Apenas le sale la voz y la garganta le duele. Tiene parte de la espalda en carne viva y el dolor es enorme. Por los brazos también tiene ampollas y cortes de los que resbala sangre. Algo caliente moja su cara. Las astillas de la caseta y algunas piedras le han producido cortes en el rostro. Aun así, está en mejores condiciones que muchos de los supervivientes que alcanza a ver. El paisaje es desolador. Hacía menos de una hora había en aquella zona un parque de un verde intenso, con árboles y flores bien cuidados, así como zonas para niños. Ahora todo era gris y estaba iluminado por un fuego que ardía violento y cuyo humo, de un negro intenso, ascendía hasta unirse con una nube gigantesca que esta mañana no estaba allí. Ella no podía adivinar la forma de hongo de aquella nube desde su posición.

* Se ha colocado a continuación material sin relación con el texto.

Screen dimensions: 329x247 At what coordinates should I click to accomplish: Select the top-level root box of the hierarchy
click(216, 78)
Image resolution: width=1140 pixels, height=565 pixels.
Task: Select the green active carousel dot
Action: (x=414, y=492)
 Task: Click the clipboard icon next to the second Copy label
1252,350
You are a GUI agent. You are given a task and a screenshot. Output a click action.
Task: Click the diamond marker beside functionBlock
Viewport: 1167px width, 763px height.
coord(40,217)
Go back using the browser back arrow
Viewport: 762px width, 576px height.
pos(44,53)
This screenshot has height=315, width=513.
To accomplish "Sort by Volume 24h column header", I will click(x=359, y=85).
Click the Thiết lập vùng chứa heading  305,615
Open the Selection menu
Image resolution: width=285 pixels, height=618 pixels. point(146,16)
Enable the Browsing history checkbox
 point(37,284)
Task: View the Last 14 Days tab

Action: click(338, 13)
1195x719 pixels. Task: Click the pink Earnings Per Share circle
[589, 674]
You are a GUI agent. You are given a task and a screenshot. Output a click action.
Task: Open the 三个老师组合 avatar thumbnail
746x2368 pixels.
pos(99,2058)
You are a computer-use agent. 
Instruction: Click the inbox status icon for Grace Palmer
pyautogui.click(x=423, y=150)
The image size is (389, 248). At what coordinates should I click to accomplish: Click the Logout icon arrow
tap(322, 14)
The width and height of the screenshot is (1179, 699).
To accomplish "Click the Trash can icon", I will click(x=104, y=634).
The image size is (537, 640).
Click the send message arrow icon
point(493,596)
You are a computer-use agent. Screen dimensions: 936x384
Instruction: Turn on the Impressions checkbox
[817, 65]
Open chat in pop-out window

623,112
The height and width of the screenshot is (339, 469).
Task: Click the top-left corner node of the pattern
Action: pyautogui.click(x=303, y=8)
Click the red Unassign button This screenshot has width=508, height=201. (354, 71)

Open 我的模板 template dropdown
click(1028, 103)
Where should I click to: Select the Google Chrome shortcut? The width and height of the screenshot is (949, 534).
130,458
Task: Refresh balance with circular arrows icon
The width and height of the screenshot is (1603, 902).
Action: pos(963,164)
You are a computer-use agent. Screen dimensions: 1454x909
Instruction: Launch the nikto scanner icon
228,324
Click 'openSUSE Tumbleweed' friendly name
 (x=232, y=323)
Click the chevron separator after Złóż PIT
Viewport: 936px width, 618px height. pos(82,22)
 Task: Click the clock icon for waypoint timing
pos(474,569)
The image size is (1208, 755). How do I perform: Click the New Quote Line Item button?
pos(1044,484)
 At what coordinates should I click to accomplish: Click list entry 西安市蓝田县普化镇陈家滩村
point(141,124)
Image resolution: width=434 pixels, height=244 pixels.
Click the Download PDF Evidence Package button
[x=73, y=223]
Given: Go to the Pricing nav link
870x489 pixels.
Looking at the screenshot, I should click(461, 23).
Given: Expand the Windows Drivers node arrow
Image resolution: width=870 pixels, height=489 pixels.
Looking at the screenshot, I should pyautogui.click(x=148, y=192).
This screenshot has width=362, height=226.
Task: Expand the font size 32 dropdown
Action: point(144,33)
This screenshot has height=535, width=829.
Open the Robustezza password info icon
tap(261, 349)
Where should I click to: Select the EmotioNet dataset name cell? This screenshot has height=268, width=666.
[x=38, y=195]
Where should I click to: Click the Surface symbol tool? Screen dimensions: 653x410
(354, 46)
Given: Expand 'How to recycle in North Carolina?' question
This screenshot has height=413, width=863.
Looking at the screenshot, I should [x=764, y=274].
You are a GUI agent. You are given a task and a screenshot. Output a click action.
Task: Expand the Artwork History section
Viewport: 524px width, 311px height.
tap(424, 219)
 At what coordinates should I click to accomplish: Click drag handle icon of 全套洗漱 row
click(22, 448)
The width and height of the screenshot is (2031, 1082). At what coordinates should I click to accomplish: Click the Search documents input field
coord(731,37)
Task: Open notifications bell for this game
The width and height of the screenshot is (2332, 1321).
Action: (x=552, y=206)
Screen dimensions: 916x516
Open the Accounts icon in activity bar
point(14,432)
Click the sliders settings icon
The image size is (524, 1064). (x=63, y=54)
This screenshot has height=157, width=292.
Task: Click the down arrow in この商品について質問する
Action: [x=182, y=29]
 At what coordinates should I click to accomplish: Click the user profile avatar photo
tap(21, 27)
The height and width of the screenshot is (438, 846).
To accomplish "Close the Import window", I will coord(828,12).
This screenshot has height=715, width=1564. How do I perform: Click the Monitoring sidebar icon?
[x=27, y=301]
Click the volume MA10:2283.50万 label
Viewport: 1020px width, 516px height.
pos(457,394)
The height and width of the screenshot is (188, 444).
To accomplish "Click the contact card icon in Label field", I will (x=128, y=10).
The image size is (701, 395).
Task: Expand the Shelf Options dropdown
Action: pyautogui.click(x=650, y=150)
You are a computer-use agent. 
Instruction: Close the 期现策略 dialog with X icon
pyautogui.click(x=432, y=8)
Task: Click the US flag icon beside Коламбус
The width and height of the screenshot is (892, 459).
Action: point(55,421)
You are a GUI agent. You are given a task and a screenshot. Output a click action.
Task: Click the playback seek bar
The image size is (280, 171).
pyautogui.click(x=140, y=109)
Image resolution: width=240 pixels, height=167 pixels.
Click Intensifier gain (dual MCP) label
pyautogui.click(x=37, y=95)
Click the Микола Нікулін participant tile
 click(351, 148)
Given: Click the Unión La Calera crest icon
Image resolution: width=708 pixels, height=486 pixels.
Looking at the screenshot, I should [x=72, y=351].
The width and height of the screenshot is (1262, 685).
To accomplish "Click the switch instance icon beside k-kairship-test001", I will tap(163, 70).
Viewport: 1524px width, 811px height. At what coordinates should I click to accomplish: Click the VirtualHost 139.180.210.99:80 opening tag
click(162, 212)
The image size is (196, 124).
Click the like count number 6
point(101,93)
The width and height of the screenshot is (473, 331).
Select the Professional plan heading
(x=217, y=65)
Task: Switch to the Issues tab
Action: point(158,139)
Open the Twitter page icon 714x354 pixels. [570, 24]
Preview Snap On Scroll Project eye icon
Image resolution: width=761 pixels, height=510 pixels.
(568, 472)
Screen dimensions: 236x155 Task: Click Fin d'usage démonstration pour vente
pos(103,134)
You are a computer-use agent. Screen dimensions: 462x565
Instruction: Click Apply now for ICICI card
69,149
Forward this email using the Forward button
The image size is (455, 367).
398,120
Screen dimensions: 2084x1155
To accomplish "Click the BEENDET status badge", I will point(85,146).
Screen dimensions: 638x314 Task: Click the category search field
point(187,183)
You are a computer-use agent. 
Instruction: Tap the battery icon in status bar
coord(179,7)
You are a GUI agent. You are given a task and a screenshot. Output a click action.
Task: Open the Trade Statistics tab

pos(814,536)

– ¿Ha visto a mi hija? – Una mujer de unos cuarenta años, angustiada, le coge del brazo. Nozomi grita de dolor y la mujer se disculpa junto con una rápida inclinación. Mira a uno y otro lado. La joven le dice que no ha visto a su hija mientras la mujer la continua buscando desesperadamente. Nozomi baja la cabeza, ahora mismo no sabría decir ni donde se encuentra ella.
Kazuo entra en el centro médico. Tiene la ropa desgarrada de cuando cayó sobre una roca y cree que tiene alguna costilla rota. Piensa en pedir atención médica pero cuando comienza a hablar se detiene al contemplar el interior del edificio. A pesar de que los cristales de las ventanas y la porcelana de los jarrones están diseminados por el suelo, el edificio se mantiene en pie y muchas de las personas se encuentran bien. Al principio nadie sabe muy bien qué hacer. No saben qué ha pasado ni cómo es la situación en el resto de Hiroshima. Un médico se acerca rápido a él y le pide que se levante la camisa para observar su torso inflamado. Sin embargo, poco después de haber entrado Kazuo, un chico de unos treinta años con uniforme militar abre la puerta del centro y busca al médico encargado. Lo ve en una esquina de una de las salas de espera al fondo del pasillo principal, atendiendo a un paciente que tiene una brecha en la cabeza y que sangra profusamente. El militar le dice algo que Kazuo no alcanza a oír, pero el rostro del médico se vuelve aún más blanco, con un matiz amarillo enfermizo. Rápidamente el encargado grita instrucciones al personal sanitario presente. Los pacientes en buen estado deben abandonar las habitaciones y tienen que reunir todos los medicamentos que puedan. Pasada casi una hora, empieza a escucharse el sonido de camiones deteniéndose en la entrada del centro de Salud.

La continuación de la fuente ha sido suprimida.